━━ Supplied data

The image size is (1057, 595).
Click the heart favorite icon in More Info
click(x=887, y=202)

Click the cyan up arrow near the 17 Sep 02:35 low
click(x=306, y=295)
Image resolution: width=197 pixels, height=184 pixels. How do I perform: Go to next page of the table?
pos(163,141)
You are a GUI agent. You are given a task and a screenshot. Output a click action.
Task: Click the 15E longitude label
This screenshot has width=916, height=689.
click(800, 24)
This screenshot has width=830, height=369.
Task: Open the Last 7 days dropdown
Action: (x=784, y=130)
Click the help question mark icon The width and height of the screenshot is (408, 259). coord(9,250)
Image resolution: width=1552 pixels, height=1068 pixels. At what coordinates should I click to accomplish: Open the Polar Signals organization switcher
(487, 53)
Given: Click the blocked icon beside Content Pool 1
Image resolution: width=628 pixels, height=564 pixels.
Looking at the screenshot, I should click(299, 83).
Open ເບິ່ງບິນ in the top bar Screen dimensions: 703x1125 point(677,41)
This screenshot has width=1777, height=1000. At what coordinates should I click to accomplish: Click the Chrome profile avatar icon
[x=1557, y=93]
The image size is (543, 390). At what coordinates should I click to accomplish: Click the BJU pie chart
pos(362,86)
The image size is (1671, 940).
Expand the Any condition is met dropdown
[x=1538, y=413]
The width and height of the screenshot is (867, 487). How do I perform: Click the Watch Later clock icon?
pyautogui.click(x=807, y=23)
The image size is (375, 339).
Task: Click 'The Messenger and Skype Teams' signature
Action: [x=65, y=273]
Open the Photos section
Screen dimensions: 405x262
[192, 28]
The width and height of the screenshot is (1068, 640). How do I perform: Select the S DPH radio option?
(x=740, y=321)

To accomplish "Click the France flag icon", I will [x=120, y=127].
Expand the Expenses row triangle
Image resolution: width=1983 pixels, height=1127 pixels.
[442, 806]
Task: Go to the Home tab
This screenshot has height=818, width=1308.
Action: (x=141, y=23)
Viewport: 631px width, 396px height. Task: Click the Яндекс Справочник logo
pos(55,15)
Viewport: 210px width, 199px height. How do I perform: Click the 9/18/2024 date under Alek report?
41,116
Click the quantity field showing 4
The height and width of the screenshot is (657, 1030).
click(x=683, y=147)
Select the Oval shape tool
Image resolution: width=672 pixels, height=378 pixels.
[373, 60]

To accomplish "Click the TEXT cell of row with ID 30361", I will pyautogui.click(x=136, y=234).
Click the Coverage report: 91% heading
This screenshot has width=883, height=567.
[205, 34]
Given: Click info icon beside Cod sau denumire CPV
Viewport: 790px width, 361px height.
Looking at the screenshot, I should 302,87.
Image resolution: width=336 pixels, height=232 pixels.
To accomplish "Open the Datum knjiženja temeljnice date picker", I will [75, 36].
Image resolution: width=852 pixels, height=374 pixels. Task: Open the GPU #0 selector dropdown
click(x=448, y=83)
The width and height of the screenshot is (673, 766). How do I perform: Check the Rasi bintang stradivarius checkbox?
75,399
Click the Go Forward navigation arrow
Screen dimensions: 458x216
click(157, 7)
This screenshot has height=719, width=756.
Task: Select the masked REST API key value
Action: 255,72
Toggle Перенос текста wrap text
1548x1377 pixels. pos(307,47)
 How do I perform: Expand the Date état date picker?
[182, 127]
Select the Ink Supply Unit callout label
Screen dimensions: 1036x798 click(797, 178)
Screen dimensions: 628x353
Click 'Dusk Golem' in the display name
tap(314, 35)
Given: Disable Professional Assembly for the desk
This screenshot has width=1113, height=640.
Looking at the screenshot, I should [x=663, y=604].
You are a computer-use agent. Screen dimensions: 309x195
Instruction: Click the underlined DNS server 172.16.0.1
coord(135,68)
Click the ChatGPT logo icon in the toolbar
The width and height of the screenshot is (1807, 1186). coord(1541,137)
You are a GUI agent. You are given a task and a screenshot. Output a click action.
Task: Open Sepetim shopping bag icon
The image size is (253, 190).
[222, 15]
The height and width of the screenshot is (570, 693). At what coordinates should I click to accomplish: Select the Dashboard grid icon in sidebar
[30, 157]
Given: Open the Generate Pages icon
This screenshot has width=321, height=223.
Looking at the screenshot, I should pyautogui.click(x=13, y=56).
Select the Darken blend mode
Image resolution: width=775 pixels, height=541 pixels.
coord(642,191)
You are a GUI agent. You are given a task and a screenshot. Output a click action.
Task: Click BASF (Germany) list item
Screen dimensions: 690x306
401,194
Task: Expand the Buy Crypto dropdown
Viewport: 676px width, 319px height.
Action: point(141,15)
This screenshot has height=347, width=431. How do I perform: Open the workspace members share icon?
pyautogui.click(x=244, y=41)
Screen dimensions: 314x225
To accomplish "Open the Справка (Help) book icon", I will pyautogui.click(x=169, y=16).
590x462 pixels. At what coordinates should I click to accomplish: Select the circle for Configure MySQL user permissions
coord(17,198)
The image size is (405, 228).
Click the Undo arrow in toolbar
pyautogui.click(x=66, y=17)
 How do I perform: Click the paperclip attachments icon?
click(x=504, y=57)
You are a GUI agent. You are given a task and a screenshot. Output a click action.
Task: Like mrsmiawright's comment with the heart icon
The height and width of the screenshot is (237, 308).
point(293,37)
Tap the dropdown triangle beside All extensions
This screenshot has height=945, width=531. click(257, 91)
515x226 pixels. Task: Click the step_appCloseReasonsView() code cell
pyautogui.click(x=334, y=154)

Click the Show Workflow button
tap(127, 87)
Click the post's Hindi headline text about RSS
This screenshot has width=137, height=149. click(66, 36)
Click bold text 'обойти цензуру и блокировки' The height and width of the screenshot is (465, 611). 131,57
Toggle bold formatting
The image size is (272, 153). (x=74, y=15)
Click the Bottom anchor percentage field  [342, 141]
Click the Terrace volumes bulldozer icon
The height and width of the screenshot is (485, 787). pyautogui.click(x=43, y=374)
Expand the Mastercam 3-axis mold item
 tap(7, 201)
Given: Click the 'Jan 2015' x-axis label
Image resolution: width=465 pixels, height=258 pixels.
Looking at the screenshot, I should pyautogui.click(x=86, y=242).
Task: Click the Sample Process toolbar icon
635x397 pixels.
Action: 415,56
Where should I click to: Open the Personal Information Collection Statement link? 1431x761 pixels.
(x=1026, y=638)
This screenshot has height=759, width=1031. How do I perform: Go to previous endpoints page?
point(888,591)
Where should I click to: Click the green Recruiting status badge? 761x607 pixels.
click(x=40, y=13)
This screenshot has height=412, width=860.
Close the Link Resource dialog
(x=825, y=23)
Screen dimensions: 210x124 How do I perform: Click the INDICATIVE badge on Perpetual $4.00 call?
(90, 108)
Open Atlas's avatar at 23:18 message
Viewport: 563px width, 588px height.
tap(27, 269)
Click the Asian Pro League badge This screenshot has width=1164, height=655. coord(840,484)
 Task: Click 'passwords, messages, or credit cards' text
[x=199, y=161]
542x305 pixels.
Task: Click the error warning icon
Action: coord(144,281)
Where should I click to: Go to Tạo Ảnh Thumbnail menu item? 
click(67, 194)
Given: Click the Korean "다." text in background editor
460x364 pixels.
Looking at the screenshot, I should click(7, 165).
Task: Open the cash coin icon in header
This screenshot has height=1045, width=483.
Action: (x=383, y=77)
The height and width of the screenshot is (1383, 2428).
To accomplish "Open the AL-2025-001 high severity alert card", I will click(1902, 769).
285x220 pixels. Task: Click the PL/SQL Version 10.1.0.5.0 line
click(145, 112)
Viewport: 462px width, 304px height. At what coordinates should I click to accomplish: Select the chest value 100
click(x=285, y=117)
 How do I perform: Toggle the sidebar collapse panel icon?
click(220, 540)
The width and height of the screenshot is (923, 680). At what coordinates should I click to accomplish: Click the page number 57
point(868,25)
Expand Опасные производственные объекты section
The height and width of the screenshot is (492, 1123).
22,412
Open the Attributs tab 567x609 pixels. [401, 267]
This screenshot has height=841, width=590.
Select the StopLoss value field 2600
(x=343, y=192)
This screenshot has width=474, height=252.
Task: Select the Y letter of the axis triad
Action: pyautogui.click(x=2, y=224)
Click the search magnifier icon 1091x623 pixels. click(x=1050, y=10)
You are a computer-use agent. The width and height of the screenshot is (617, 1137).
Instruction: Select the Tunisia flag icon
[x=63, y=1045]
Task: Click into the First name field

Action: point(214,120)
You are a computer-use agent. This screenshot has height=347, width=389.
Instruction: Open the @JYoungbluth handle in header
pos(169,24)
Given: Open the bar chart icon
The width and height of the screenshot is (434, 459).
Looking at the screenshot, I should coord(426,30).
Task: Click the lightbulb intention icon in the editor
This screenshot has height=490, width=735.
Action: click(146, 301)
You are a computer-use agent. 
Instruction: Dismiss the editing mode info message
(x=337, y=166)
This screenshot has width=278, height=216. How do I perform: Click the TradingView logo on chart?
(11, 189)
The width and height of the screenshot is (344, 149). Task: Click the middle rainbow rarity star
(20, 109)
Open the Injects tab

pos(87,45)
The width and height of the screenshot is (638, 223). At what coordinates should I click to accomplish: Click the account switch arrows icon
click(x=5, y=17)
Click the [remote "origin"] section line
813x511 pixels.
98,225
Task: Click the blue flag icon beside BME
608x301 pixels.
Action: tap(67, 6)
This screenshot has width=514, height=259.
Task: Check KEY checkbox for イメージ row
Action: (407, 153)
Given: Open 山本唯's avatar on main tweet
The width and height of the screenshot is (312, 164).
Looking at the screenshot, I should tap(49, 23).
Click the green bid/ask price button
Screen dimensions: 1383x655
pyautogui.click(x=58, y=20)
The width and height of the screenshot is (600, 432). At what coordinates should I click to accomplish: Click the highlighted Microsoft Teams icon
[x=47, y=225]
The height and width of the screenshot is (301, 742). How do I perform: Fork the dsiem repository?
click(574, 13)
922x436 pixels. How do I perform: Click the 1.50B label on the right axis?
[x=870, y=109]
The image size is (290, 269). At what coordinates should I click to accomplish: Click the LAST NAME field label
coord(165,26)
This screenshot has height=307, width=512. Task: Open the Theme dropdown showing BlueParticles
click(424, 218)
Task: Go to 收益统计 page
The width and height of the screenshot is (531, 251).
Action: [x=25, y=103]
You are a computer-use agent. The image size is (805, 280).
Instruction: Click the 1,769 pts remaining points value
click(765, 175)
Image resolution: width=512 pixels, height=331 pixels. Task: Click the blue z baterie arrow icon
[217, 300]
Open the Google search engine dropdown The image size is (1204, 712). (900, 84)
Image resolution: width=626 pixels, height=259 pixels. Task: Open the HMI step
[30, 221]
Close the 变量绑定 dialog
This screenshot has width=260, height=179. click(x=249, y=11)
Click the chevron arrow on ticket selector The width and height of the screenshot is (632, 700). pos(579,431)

━━━━

Request> Rewrite the part of the listing that opens with the line containing "Open the Google" and closes at the end of the listing, swapping "dropdown" for "menu" and keeping everything else the same.

Response to this exercise>
Open the Google search engine menu The image size is (1204, 712). (900, 84)
Image resolution: width=626 pixels, height=259 pixels. Task: Open the HMI step
[30, 221]
Close the 变量绑定 dialog
This screenshot has width=260, height=179. click(x=249, y=11)
Click the chevron arrow on ticket selector The width and height of the screenshot is (632, 700). pos(579,431)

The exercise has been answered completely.